In the above example:

for %%i in (*.tif) do tesseract %%i outtext

Tesseract will write over the same output file outtext.txt for each iteration. You will end up with a single file (outtext.txt) containing only the text from the last image. You need to uniquely name each output file. You could replace the string outtext with %%i as shown below.

for %%i in (*.tif) do tesseract %%i %%i

However, if you want a different output file name, you can assign an additional variable using the set command. Then increment this variable for each iteration.

set /a j=1
for %%i in (*.tif) do (
tesseract %%i output_file%j%
set /a j+=1
)

However, %j% will expand to '1' for each iteration. You will end up with one file named outputfile1.txt.

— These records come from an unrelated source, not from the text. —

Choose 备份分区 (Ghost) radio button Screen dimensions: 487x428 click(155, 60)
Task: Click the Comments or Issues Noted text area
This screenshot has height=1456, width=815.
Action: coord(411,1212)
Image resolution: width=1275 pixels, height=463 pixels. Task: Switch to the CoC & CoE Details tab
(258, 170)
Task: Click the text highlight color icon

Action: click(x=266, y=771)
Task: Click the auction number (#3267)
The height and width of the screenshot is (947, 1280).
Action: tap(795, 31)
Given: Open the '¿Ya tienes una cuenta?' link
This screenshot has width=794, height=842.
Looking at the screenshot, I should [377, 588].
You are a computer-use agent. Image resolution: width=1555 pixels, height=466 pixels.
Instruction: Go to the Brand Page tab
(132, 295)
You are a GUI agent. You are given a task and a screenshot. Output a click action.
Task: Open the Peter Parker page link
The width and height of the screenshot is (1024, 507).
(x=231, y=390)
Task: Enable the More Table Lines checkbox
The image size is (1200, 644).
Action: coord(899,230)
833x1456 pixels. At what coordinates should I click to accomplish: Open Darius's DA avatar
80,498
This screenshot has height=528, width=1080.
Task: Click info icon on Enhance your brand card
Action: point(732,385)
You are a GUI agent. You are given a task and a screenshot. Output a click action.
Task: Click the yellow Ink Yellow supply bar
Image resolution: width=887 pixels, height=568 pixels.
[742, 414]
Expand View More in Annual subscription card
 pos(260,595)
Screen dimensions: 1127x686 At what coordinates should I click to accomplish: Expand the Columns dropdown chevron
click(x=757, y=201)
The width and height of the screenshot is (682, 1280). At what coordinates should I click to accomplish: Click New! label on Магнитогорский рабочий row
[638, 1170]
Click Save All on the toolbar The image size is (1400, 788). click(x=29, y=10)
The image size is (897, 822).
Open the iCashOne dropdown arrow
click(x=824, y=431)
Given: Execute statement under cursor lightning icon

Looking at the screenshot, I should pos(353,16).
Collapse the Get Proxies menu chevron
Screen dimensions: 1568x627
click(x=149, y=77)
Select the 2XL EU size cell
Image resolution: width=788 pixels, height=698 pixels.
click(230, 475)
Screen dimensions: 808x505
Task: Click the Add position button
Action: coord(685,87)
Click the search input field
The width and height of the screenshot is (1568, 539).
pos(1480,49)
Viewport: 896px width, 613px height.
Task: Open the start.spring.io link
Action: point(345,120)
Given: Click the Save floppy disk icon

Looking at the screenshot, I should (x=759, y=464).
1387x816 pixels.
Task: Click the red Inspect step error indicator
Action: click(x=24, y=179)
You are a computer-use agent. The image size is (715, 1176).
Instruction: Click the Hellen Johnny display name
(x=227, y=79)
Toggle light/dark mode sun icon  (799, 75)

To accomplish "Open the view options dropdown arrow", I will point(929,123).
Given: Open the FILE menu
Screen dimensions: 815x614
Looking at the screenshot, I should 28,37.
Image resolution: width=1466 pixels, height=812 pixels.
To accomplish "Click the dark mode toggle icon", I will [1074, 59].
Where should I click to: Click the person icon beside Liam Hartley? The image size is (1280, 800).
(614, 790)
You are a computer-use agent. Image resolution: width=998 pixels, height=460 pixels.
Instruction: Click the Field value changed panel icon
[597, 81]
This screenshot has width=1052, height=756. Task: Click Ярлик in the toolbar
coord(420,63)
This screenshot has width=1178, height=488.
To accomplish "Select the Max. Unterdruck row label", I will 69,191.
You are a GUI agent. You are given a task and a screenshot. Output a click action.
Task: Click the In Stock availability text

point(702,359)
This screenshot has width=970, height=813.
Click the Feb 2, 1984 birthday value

The %j% is expanded once at the beginning of the loop, and that same value is used for each iteration. Using the setlocal enabledelayedexpansion command and replacing %j% with !j! will force Windows to expand !j! for each iteration. To restore the previous environment settings a matching endlocal command should be issued.

setlocal enabledelayedexpansion
set /a j=1
for %%i in (*.tif) do (
tesseract %%i output_file!j!
set /a j+=1
)
endlocal

I tested this successfully on Microsoft Windows 7 Home Premium edition. I hope it helps you.

Joe W.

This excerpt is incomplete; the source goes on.